REQUIRED ACTION -> Where the material below has a line containing "Expand the Sales tree node", start repeating exactly, and keep going through the line containing "Where should I", with no other lines.

DATASET RECORDS ->
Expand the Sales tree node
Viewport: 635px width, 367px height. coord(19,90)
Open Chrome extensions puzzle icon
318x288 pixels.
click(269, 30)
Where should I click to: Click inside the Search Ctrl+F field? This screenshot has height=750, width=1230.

---

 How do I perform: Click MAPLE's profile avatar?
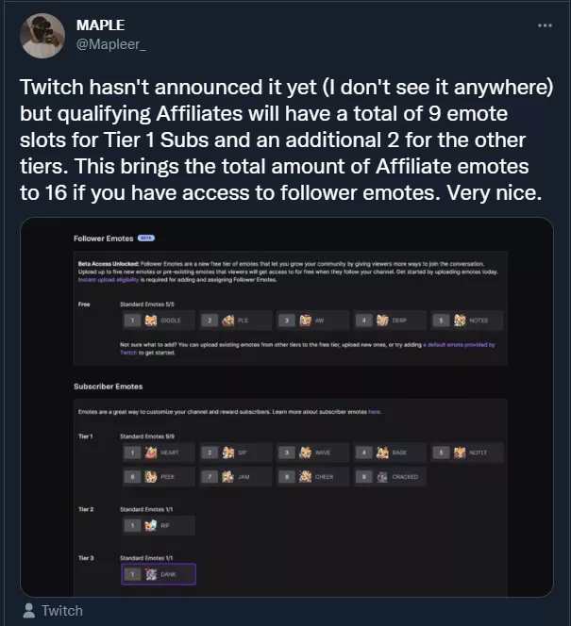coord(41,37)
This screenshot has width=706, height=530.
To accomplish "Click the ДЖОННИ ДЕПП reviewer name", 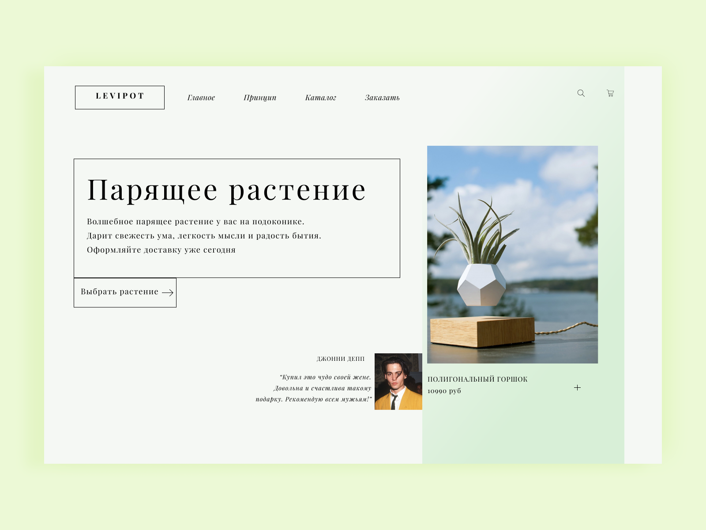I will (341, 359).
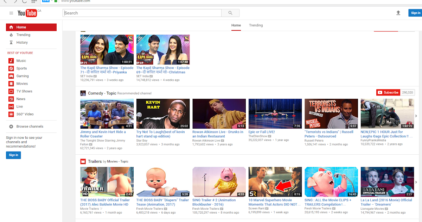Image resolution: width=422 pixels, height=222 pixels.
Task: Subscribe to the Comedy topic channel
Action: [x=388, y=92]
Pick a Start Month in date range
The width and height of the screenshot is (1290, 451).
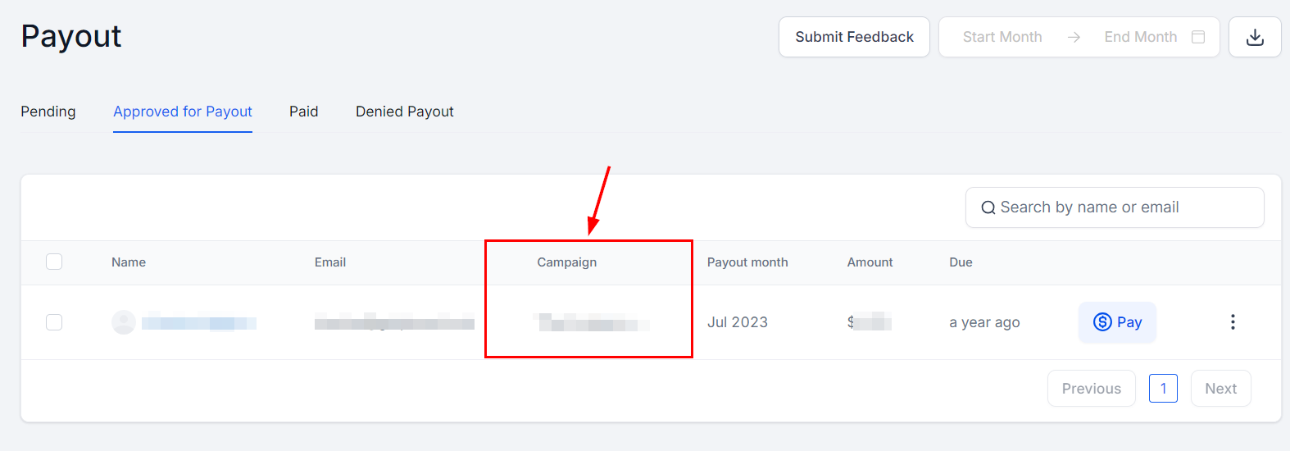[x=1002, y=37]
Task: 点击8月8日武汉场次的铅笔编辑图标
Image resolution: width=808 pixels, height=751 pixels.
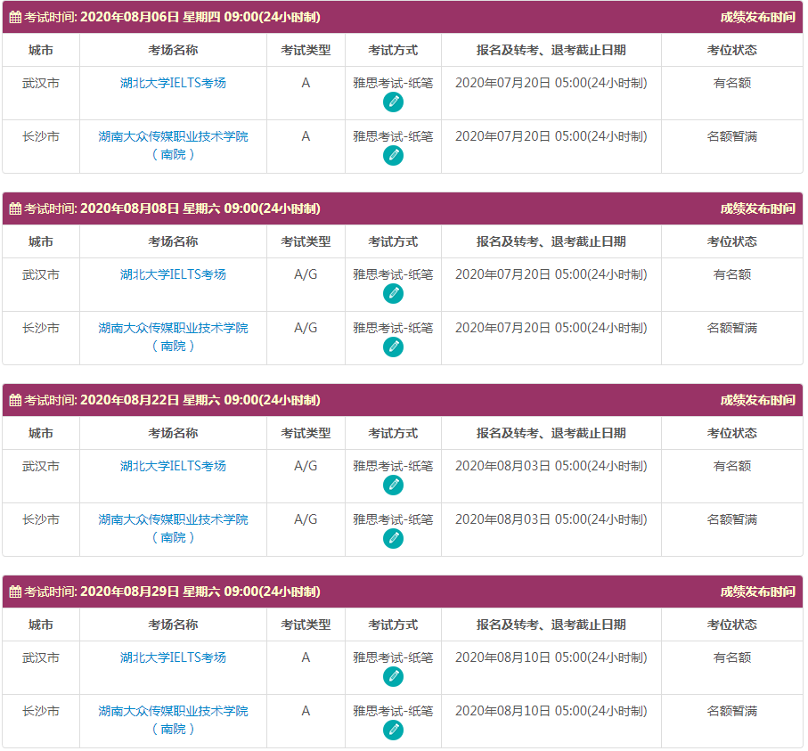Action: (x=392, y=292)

ANSWER FOR THIS EXERCISE ->
Expand the Sales tree node
Viewport: 635px width, 367px height. coord(19,90)
Open Chrome extensions puzzle icon
318x288 pixels.
click(269, 30)
Where should I click to: Click inside the Search Ctrl+F field? This screenshot has height=750, width=1230.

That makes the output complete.